Gandhi explained all this with reference to the stereotyped if sometimes violent rivalry between Hindus and Muslims, seen as the two great political interests in British India. Now Indian nationalists had often claimed that conflict between these communities was fostered by a colonial policy of divide and rule, and while the Mahatma agreed with this theory in principle, he did not view religious violence among Hindus and Muslims as the consequence of any deliberate planning by the British. Instead he argued that the colonial state’s very neutrality made religious conflict possible, its autonomy permitting Hindus and Muslims to define themselves as equally autonomous interests, all in a manner that seemed to lend substance to liberalism’s otherwise theoretical categories. And it was because the state stood as a third party between these interests that it was able to mediate between them, thus actively preventing any direct dealing among Hindus and Muslims. In other words it was precisely the lack of popular government in British India that brought a curiously purified version of liberalism into being there. And in this way the colonial state served not as a perversion of its liberal alternative, but rather as its secret truth and even as its future.

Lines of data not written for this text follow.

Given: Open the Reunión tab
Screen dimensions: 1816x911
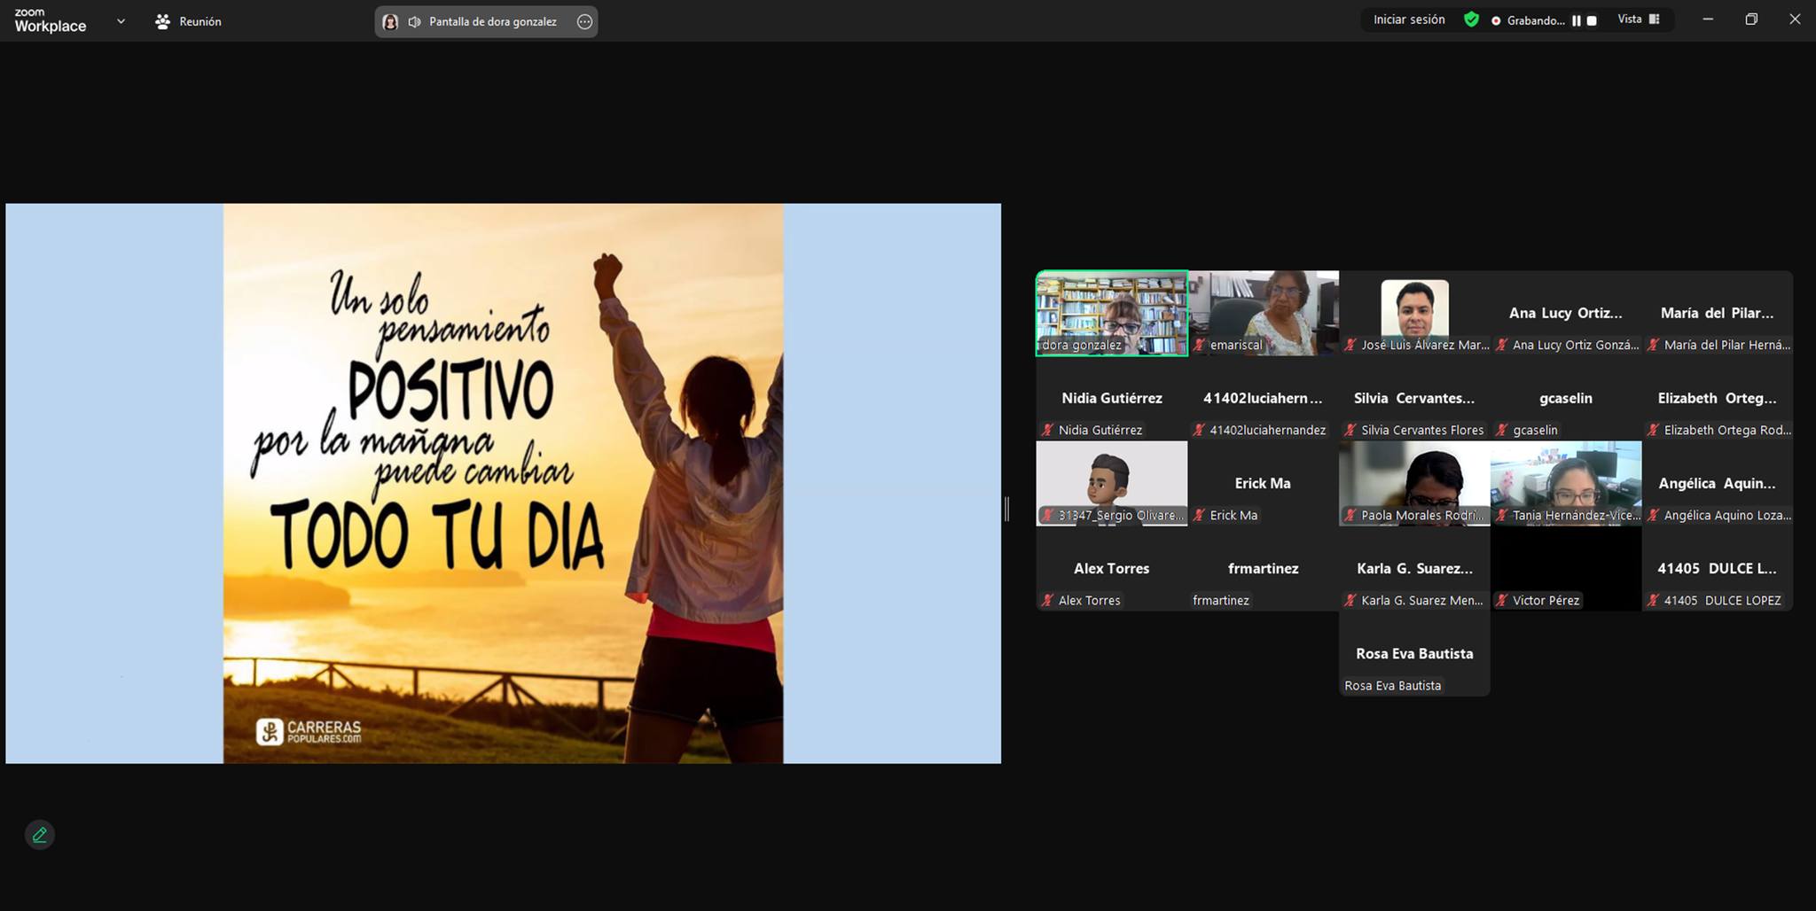Looking at the screenshot, I should click(x=188, y=21).
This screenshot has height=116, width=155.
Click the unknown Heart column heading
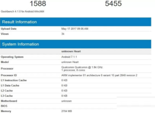tap(71, 52)
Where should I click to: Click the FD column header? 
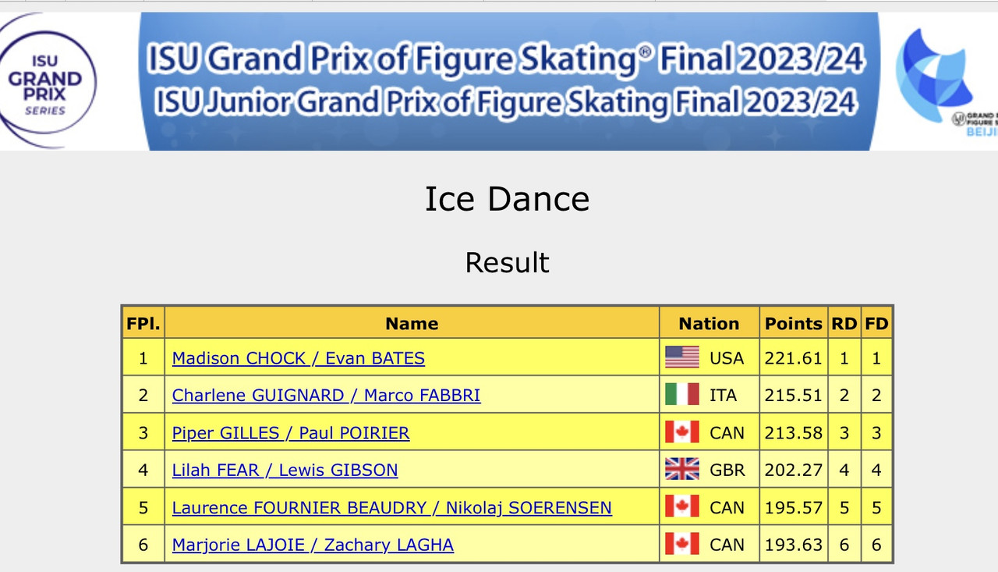tap(876, 323)
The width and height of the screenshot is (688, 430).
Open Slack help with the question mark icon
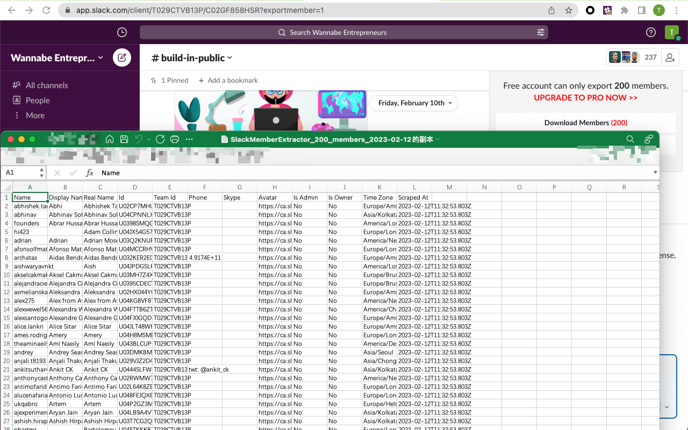(x=651, y=32)
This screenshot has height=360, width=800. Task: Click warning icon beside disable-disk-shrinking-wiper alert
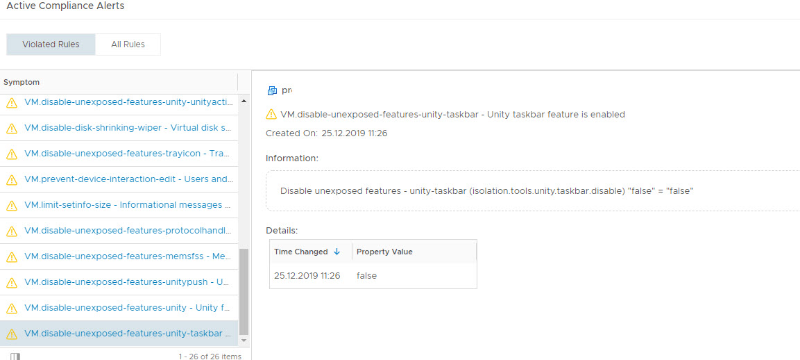point(11,129)
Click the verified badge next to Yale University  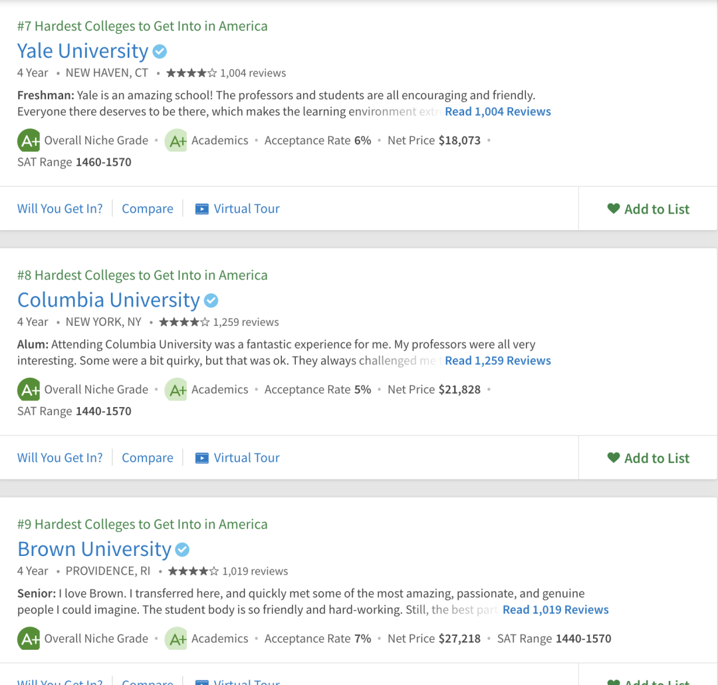click(x=160, y=51)
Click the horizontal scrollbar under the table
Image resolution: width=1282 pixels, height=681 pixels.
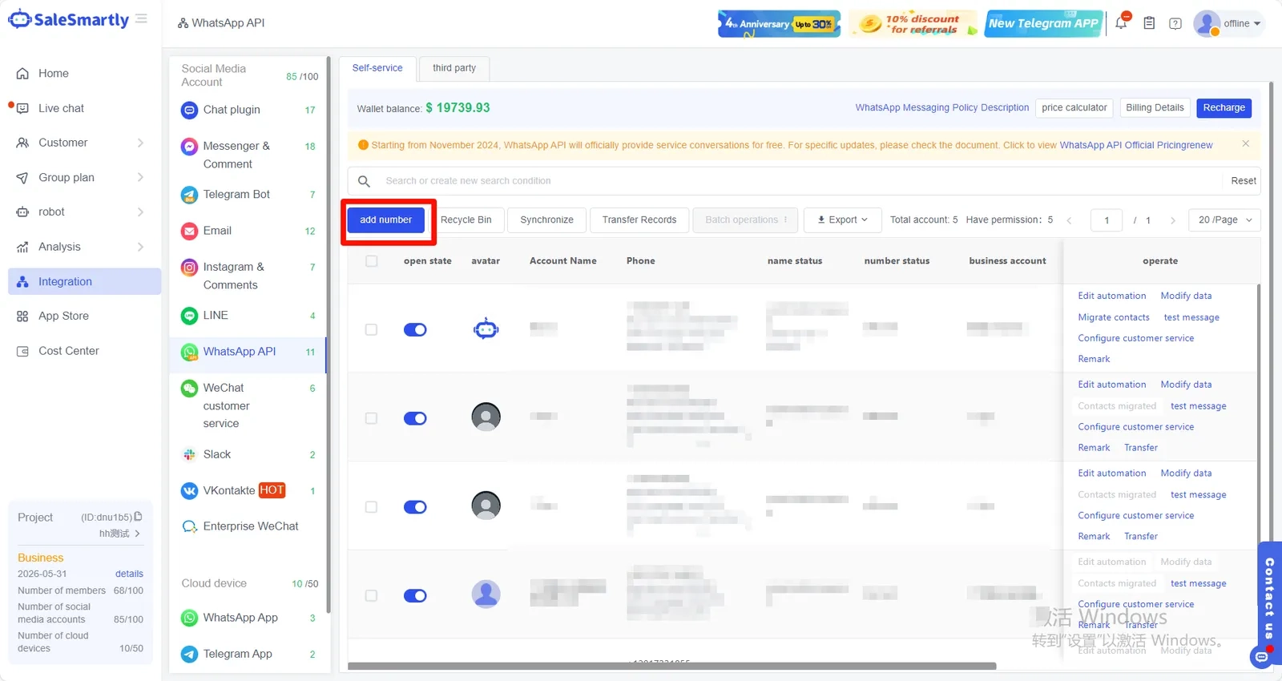pos(671,666)
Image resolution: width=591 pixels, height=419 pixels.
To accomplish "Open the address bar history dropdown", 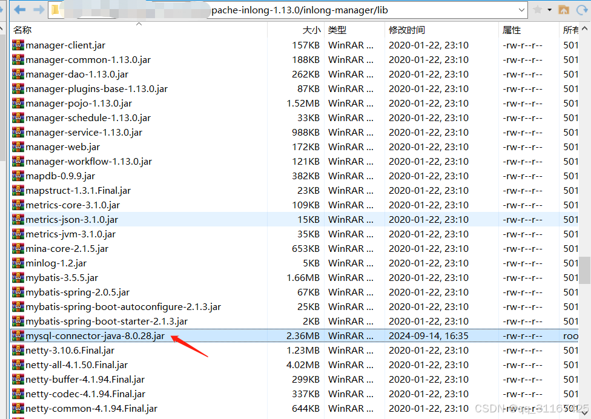I will (x=522, y=10).
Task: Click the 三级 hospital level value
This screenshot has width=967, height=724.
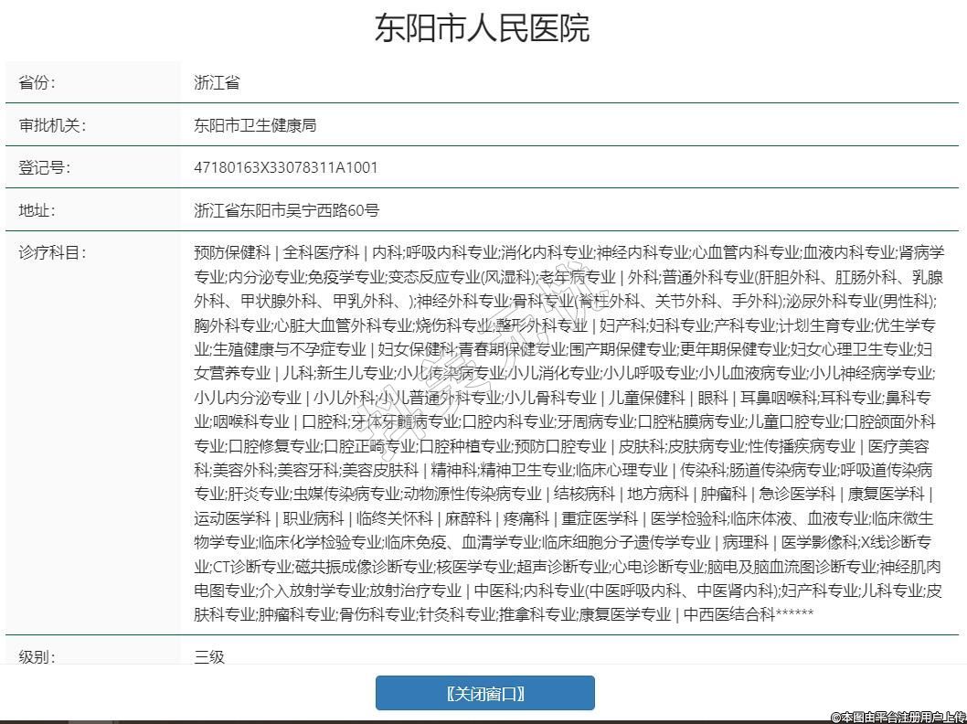Action: 209,656
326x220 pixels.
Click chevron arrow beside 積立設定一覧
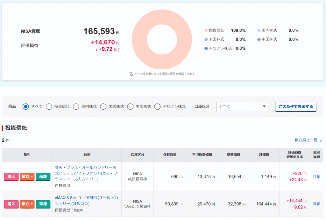[321, 140]
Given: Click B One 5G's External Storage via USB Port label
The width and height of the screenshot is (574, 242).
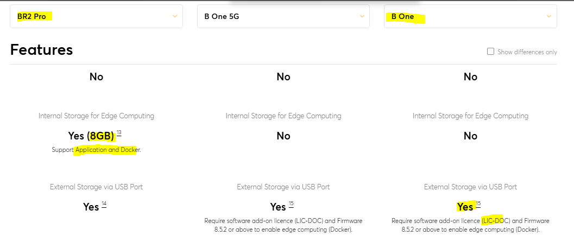Looking at the screenshot, I should (x=283, y=187).
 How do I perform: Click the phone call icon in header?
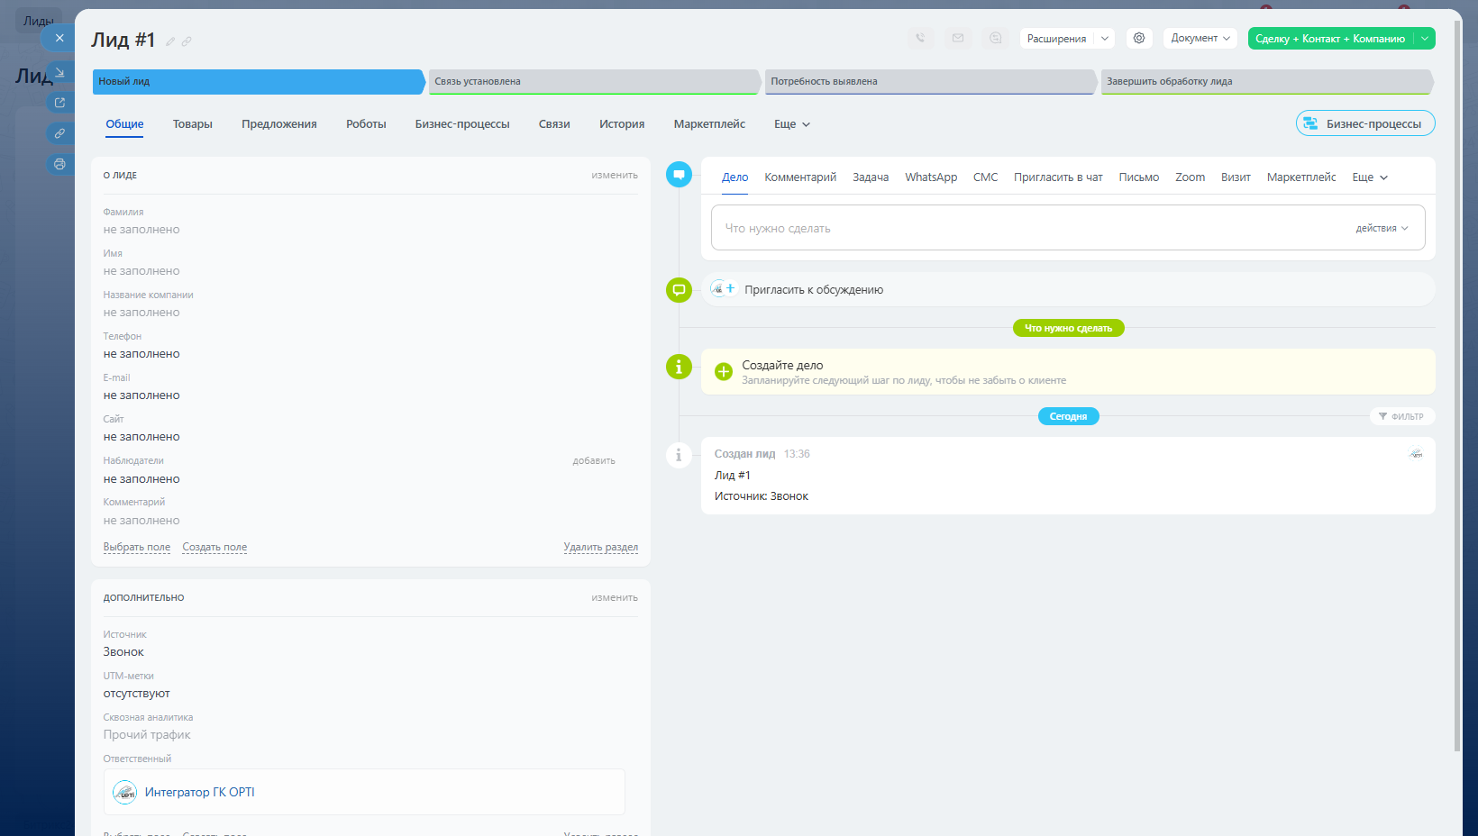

Because they didn’t have to deal directly with one another, Hindus and Muslims could press their claims by enlisting the state’s support against each other, giving rise to a manipulative politics of solicitation in which loyalty was offered in exchange for rewards designed to discomfit the rival community. And since they had no responsibility for governance, maintained Gandhi in Hind Swaraj, these interests could afford to look upon the outbreak of violence with equanimity, for it was after all the role of the colonial state to impose order. Riots were therefore a sign of political luxury as much as anything else, which is to say risks that might be run because the state would always be there to limit their effects and at most return to the status qua ante. In our days such reasoning is familiar enough in economic matters, of which the ongoing credit crisis is a particularly egregious example, but in the Mahatma’s time its violence was far more visceral. Of course the liberal centre could not hold, and eventually the colonial state, buffeted by opposing interests, was forced to relinquish its impartiality. The British had lost legitimacy simply by holding so firmly to it.

Gandhi therefore distrusted liberal forms of mediation, which he thought sustained violence rather than diminishing it, and preferred direct dealings even if they sometimes involved the use of force. Such dealings, he suggested, by forcing the contending parties to rely upon their own strength rather than the support or forbearance of the state, were at least honest and so open to relations of honour and trust. And in this sense their violence, too, could be purifying, while that pursued by indirect means was bound to be degrading. For the politics of mediation not only prolonged conflict by allowing rivals to depend upon the strength of third parties, it also rendered their violence irresponsible. The Mahatma was adamant that such forms of violence were inherent to liberal society, which was why he linked them to the legal order in its most common manifestation, arguing that lawyers worked not to resolve conflicts but rather sustain them at a manageable level. As deteriorating conditions in colonized societies demonstrated, however, this was a dangerous game to play, one that would end up destroying the liberal order altogether.